What constitutes a considered process that accounts for those impacts is in dispute. Critics say the Ohio Legislature approved arbitrary thresholds and a regulatory process that fails to account for cumulative impacts of large water withdrawals.

Government officials, university experts, environmental advocates and industry supporters who made up Ohio’s Compact Advisory Board couldn’t agree on specific rules last year. Two groups within the board offered two sets of conflicting recommendations.

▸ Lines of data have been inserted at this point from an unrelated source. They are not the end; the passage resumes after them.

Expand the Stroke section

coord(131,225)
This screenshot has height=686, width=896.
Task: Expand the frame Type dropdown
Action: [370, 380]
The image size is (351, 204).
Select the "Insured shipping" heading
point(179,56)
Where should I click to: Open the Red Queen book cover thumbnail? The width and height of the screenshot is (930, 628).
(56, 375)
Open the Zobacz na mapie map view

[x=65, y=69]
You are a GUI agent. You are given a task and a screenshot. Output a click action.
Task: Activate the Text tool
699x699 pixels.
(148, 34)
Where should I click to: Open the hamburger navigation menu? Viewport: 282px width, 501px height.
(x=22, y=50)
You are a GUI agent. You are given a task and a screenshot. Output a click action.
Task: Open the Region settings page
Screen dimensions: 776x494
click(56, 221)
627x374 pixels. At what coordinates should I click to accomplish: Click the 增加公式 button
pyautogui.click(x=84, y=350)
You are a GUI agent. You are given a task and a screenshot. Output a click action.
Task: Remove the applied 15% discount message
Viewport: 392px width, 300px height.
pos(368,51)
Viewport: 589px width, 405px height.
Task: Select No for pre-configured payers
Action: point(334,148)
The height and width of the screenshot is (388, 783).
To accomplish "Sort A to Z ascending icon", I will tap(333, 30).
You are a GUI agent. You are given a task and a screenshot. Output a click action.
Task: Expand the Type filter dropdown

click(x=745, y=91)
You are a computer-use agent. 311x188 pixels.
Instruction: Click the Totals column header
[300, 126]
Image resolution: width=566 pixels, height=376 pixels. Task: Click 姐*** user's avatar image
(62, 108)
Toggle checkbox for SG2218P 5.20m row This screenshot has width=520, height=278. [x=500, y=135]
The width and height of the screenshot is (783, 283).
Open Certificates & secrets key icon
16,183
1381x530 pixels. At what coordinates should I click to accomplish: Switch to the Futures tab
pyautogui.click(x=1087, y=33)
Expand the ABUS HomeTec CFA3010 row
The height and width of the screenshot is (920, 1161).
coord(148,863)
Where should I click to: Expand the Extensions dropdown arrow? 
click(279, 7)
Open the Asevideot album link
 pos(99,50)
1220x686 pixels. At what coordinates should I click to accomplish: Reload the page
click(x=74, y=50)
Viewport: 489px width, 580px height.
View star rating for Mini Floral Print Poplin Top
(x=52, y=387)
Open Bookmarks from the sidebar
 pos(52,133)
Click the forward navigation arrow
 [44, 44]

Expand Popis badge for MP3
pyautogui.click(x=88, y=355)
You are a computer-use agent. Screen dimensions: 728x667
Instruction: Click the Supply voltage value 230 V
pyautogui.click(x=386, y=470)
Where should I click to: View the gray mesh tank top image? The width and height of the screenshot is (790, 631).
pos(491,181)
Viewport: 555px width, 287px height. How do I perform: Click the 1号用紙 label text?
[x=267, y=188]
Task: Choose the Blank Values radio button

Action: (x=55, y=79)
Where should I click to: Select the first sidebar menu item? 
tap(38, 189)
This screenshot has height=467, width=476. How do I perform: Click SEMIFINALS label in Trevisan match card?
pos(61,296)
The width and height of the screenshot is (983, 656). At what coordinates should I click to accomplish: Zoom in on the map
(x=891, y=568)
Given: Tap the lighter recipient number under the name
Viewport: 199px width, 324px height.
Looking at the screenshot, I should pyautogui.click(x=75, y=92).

A group called the Coalition for Sustainable Communities comprising environmental-conservation organizations, small businesses, lawyers and scientists called for different limits for different sizes of high quality streams and strict limits for groundwater and Lake Erie consistent with the board’s 2010 report.

The Coalition for Sustainable Water Management, made up of Ohio industries and businesses, opposed the approach and instead pushed for the more generous thresholds that passed.

The legislature even bumped up the regulation threshold for groundwater from 1 million to 2 million gallons per day. The limits are stricter only for high-quality streams at 300,000 gallons per day; all other streams have limits of 1 million gallons.

Under the compact, states cannot issue a water permit if the use harms the Great Lakes watershed. Ohio’s new rules only consider impacts to Lake Erie.

Critics say new rules should protect all of the state’s water bodies.

“To say that the Great Lakes Compact is only about Lake Erie is like saying the human body is only about the heart, only about the mind,” Rep. Dennis Murray told the General Assembly before its vote. “In fact all parts of body are necessary for the whole just as all tributaries and ground waters that feed into the basin are part of its whole.”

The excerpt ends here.